Colleferro. All’Unitre “lectio magistralis” del Prof. Giampaolo Pisano sul tema “Supernovae: esplosioni spettacolari di stelle”…
COLLEFERRO – Il 13 febbraio, dinanzi una platea numerosa l’Unitre di Colleferro ha ospitato la lectio magistralis tenuta dal Prof. Giampaolo Pisano, docente di Fisica e Astrofisica presso la Facoltà di Fisica dell’Università La Sapienza di Roma. Il Prof. Pisano, nostro concittadino e già studente presso le nostre istituzioni scolastiche ha trattato la tematica “Supernovae: esplosioni spettacolari di stelle”.
Una Supernova è una stella che esplode. L’esplosione di Supernova rappresenta l’ultimo atto, distruttivo e spettacolare, del ciclo evolutivo di stelle con masse molto grandi. Durante l’esplosione viene liberata un’energia enorme e la stella diventa così luminosa da splendere più di una intera galassia.
a luce emessa dalla stella in seguito all’esplosione dura qualche mese ed è paragonabile a quella che il nostro Sole è in grado di emettere in un miliardo di anni!

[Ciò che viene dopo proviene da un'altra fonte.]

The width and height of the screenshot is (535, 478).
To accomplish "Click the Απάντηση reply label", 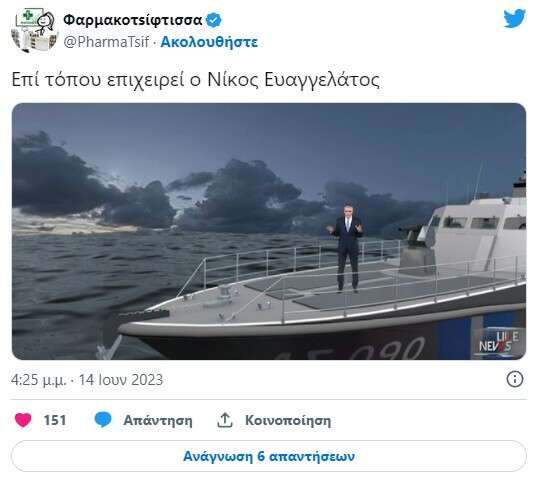I will tap(158, 420).
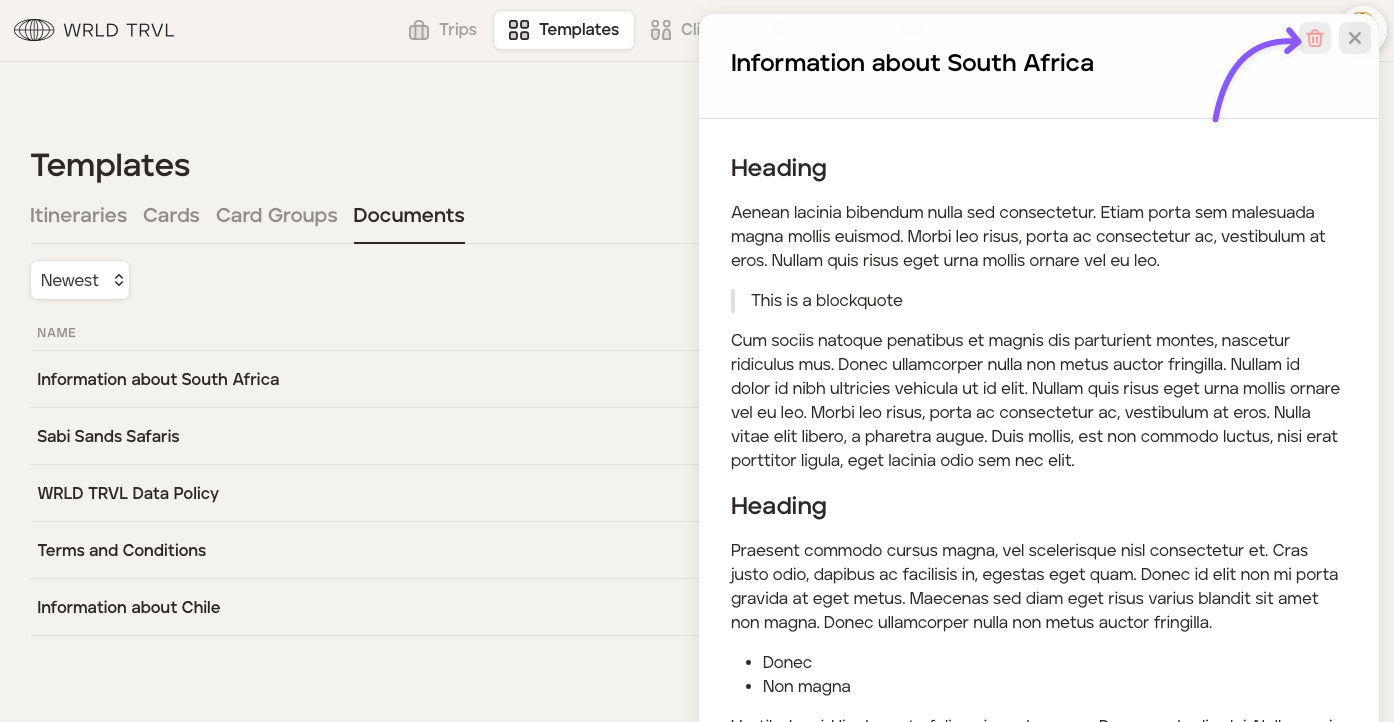
Task: Click the WRLD TRVL globe logo
Action: [x=34, y=30]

La lezione ha avuto come premessa lo studio del cielo a diverse lunghezze d’onda, dal visibile (osservazione a occhio nudo) ai raggi x, ai raggi infrarossi, ai raggi gamma (visibili solo tramite telescopi a bordo di particolari satelliti (Hubble, James Webb, Gronda etc.).
Si poi parlato dell’esplosione di supernovae Tipo II (Collasso del nucleo): Stelle con massa dieci volte quella del Sole esauriscono il combustibile, portando il nucleo di ferro a collassare su se stesso, provocando una violenta esplosione.
Per poi passare all’esplosione di supernovae Tipo 1a (Termonucleare): Una nana bianca in un sistema binario accumula materia da una compagna, superando il limite di massa e detonando con conseguenze la dispersione di gas arricchiti di elementi come ossigeno, ferro e calcio, essenziali per la formazione di nuove stelle e pianeti.
Infine i residui: Il nucleo superstite può trasformarsi in una stella di neutroni (pulsar) o in un buco nero.
Tra gli esempi da notare è la Nebulosa del Granchio, resto di una supernova osservata nel 1054.